* Data *
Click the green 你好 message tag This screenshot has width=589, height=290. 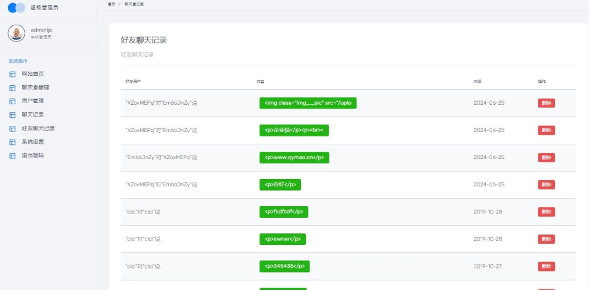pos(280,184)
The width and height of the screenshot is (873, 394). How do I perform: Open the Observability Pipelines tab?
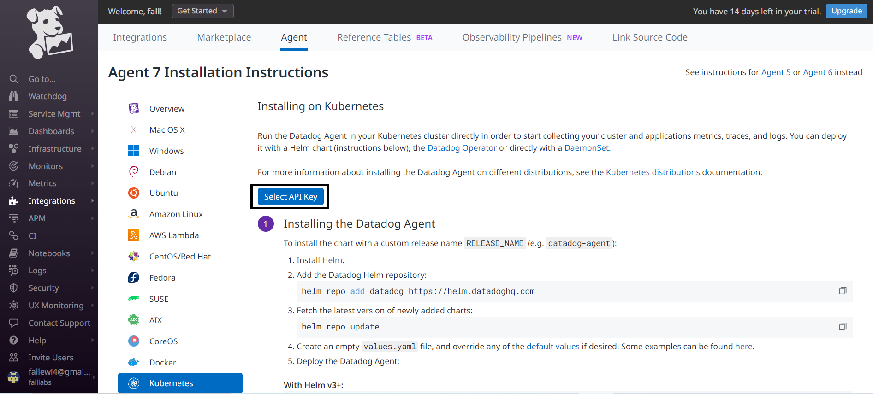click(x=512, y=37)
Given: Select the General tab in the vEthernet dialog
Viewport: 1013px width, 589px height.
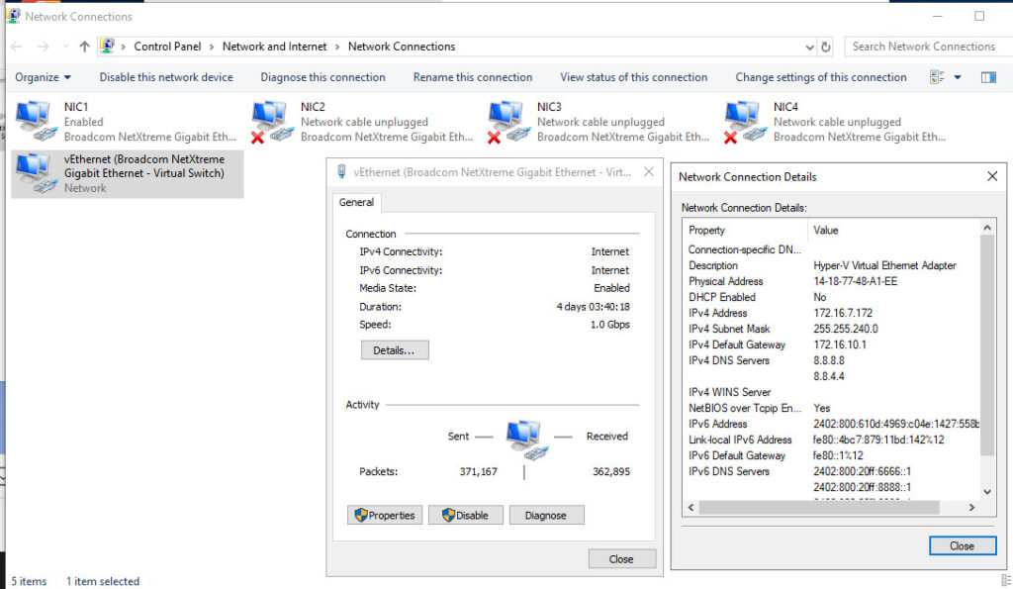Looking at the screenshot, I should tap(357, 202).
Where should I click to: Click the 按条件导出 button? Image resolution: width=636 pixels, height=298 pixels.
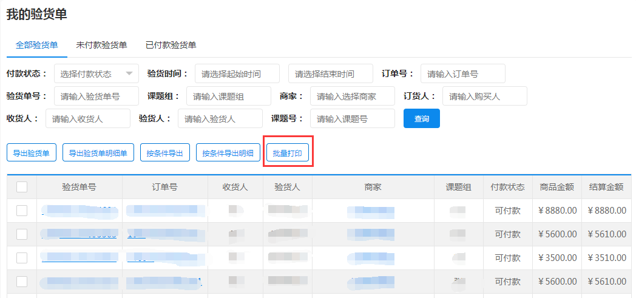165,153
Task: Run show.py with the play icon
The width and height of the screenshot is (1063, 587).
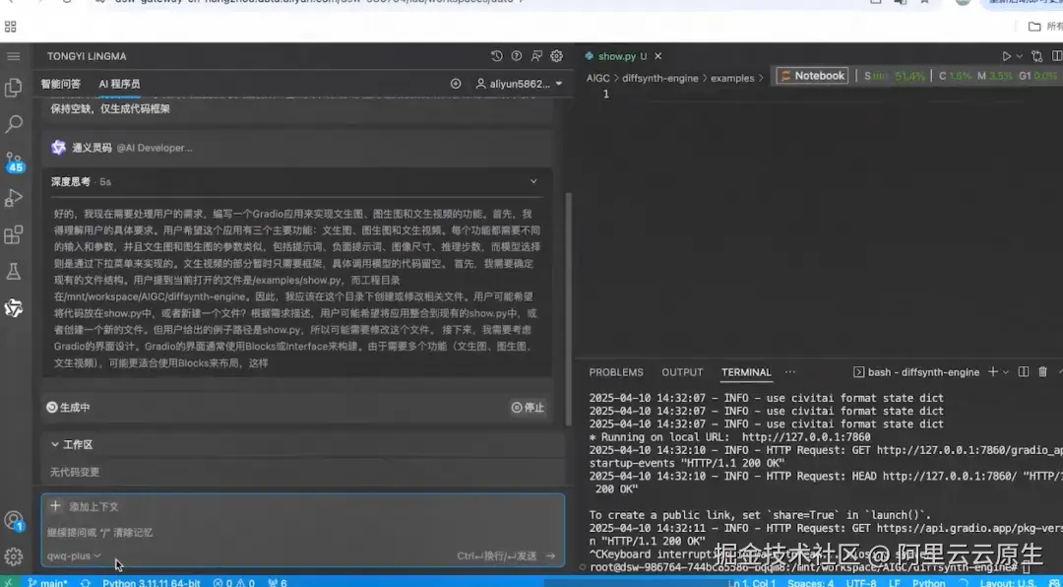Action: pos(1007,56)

* Exercise objective *
Reproduce verbatim every line starting at the line that holds "Task: Run show.py with the play icon" and ending with the final line of the data; omit the pictures.

* Exercise solution *
Task: Run show.py with the play icon
The width and height of the screenshot is (1063, 587).
Action: pos(1007,56)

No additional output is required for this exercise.